-- To do --
1. In the passage about China's bitcoin mining ban, how much bitcoin was Hut 8 producing per day in late July 2021?
2. Copy the passage about China's bitcoin mining ban from "And Greenidge is" to "supplies from Asia.".

— start Source passage —

The cryptomining company, which posted net losses of $7.9m for the third quarter, compared to a loss of $0.3m in Q3 2020 and a net income of $3.5m recorded in Q2 of 2021, added: “China has also limited the shipment of certain products in and out of its borders, which could negatively impact our ability to receive bitcoin mining equipment from our China-based suppliers.”

And Greenidge is not the only company affected. “Should any disruptions to the China-based global supply chain for cryptocurrency hardware occur, we may not be able to obtain adequate equipment from the manufacturer on a timely basis. Such events could have a material adverse effect on our business, prospects, financial condition and operating results,” warned Cipher Mining in its recent SEC filing.

But not all US miners

On the other hand, the Chinese ban has helped US miners, such as Hut 8, that don’t rely on supplies from Asia.

“The sharp decline in global hash rate stemming from the ongoing prohibition on cryptocurrency mining in China, and the resultant downward bitcoin network difficulty adjustments, has resulted in Hut 8 producing significantly higher quantities of bitcoin at a lower cost per bitcoin produced,” the company recently said.

Average production for Hut 8 increased by approximately 50%, from 6–6.5 bitcoin per day in late June 2021 to approximately 9.5–10 bitcoin per day in late July 2021.

“With the recent ban on bitcoin mining in China, Hut 8 has nearly doubled its market share and is producing approximately 10 bitcoin per day. Reports suggest that the exodus of miners from China may take an extended period to resolve and the global network hash rate could remain depressed well into 2022,” said Jaime Leverton, CEO of Hut 8.

“With 109MW of installed power in Alberta, and with a third site being stood up in the fourth quarter of 2021, Hut 8 is well positioned to take advantage of favourable bitcoin mining economics expected to continue into 2022,” he added.

— end Source passage —
— start Data block —

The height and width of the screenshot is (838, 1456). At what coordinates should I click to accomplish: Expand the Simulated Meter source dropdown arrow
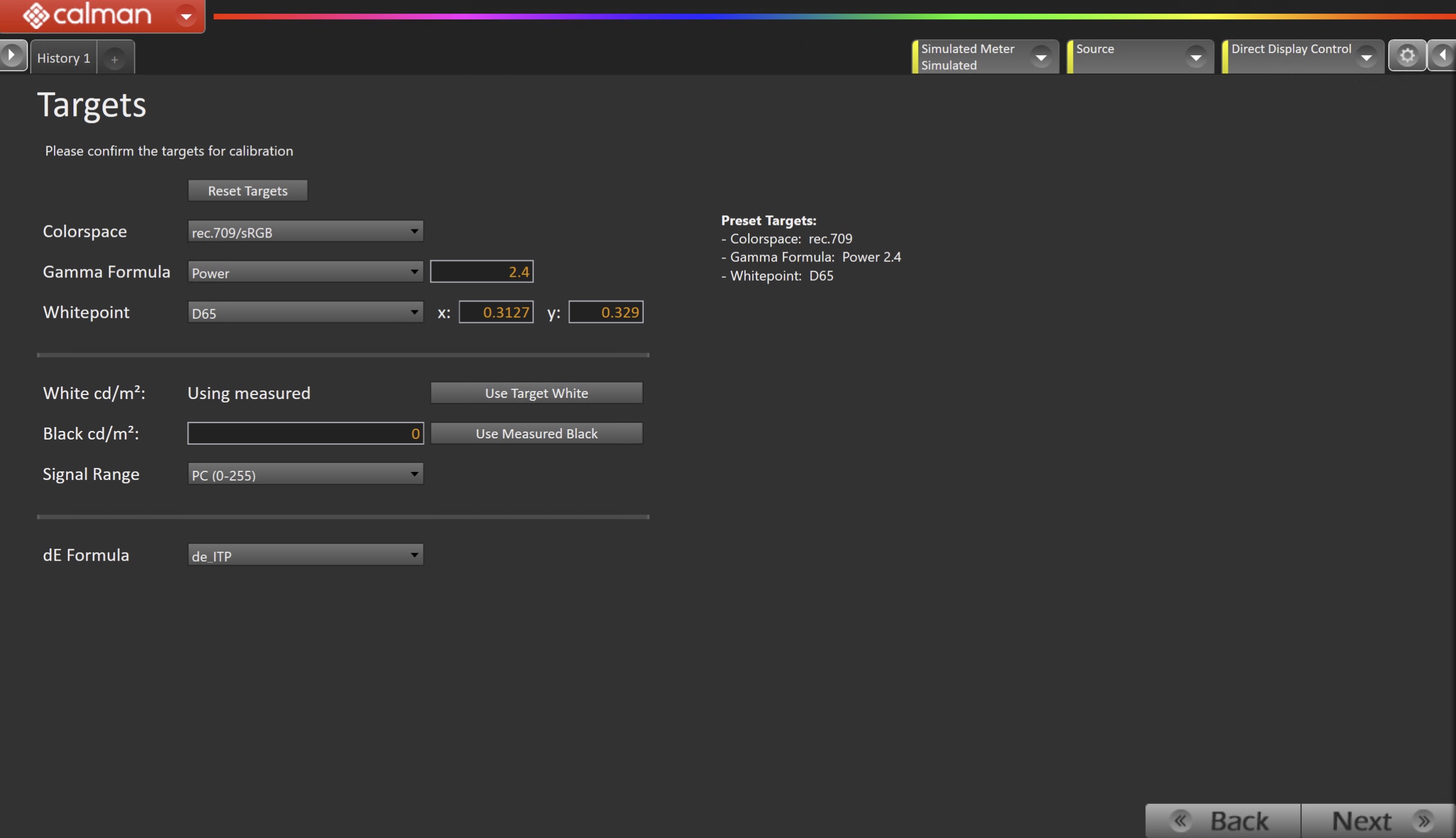[x=1040, y=57]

— end Data block —

-- Answers given --
1. Approximately 9.5–10 bitcoin per day.

2.
And Greenidge is not the only company affected. “Should any disruptions to the China-based global supply chain for cryptocurrency hardware occur, we may not be able to obtain adequate equipment from the manufacturer on a timely basis. Such events could have a material adverse effect on our business, prospects, financial condition and operating results,” warned Cipher Mining in its recent SEC filing.

But not all US miners

On the other hand, the Chinese ban has helped US miners, such as Hut 8, that don’t rely on supplies from Asia.